• [DOCUMENT TEXT]

────────────────────

Research on the Efficacy of Disinformation Interventions

The 2025 Cambridge Disinformation Summit is designed to convene global thought leaders to discuss research regarding the efficacy of potential interventions to mitigate the harms from disinformation.

Papers will be selected for presentation at the Summit by an interdisciplinary Scientific Committee, from those submitted in response to a Call for Papers that will open later in 2024.

Research might consider policy, regulatory, enforcement, audit, fact-checking, sociological, psychological, religious, algorithmic, financial, or other frameworks for interventions, and should consider balancing free speech and other fundamental human rights.

Tentative programme

Wednesday 23 April 2025

09:00 – 09:30

Welcome and agenda

09:30 – 10:30

Opening keynote: global nature of information disorder

Eliot Higgins, founder and CEO of Bellingcat

10:30 – 11:00

Break

11:00 – 12:45

Research workshop 1, informing audience

Effects of cognitive and socio-affective inoculation interventions on impressions of mock political candidates, Michael S. Cohen, University of Chicago

Transparency is not enough: Warning people that they are being microtargeted fails to
eliminate persuasive advantage, Fabio Carella, University of Bristol

The Cambridge Online Trust & Safety Index (COTSI): Benchmarking data to inform interventions against coordinated inauthentic behaviour, Anton Dek, University of Cambridge

12:45 – 13:45

Lunch

13:45 – 15:00

Research workshop 2, platform moderation

Determinants and capital market consequences of disinformation: Evidence from user-requested content moderation on social media platforms, Vicki Wei Tang, Georgetown University

The systemic impact of deplatforming on social media, Max Falkenberg, City University of London.

15:00 – 15:30

Break

15:30 – 17:00

Crypto influencers panel discussion

To understand how crypto influencers grow, engage and potentially exploit their followers.

  • Maximilian Brichta, University of Southern California Annenberg School for Communication and Journalism
  • Chris Temple, Director and co-founder, Optimist

17:00 – 18:45

Open

18:45 – 21:30

Documentary screening with Director Q&A: This is not financial advice

Thursday 24 April 2025

08:30 – 08:45

Welcome and agenda

08:45 – 10:30

Research workshop 3, message interventions

Moral deliberation reduces people’s intentions to share headlines they know are “Fake News”,
Daniel A. Effron, London Business School

Certifiably true: The impact of self-certifications on misinformation, Marshall Van Alstyne,
Boston University

Distancing judgment from belief: A novel crowdsourcing method for unbiased fact-checking of scientific news, Yu Ding, Stanford University)

────────────────────

• [WRITTEN REQUEST 1] Count the lines in the rows below that contain the string "Open", and give only that number.

Rows from a dataset
────────────────────

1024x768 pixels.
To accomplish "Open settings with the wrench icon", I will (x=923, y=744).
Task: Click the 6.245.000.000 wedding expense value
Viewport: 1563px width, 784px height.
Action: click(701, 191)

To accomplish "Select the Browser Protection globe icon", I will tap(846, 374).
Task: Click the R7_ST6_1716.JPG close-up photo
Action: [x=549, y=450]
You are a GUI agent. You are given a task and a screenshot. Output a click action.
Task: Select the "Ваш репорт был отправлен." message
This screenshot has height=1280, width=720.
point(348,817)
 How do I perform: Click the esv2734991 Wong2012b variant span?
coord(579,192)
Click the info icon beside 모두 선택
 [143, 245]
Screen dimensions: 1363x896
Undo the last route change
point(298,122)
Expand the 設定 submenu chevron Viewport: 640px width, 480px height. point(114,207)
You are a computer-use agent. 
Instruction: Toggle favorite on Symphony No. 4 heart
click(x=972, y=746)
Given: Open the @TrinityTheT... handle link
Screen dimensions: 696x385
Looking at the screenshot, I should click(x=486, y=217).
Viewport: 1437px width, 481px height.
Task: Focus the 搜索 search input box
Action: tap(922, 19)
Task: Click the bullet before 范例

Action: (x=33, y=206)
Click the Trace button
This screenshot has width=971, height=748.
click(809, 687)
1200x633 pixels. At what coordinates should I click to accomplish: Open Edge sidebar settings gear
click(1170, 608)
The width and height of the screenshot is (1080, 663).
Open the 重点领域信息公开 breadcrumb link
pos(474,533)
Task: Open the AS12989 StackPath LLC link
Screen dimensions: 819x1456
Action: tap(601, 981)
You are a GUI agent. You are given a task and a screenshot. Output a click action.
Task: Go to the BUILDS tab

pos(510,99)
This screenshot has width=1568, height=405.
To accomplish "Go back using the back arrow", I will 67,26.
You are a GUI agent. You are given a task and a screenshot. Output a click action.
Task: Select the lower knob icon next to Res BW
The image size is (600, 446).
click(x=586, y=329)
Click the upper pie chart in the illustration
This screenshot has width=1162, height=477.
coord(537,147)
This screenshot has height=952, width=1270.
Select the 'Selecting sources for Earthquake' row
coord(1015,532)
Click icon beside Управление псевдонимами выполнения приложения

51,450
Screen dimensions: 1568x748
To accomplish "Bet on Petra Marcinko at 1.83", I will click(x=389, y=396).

────────────────────

• [WRITTEN REQUEST 2] Return the part of the summit programme starting with "Certifiably true: The" and going on through "Ding, Stanford University)", copied word for word.

• [EXERCISE SOLUTION 1] 5

• [EXERCISE SOLUTION 2]
Certifiably true: The impact of self-certifications on misinformation, Marshall Van Alstyne,
Boston University

Distancing judgment from belief: A novel crowdsourcing method for unbiased fact-checking of scientific news, Yu Ding, Stanford University)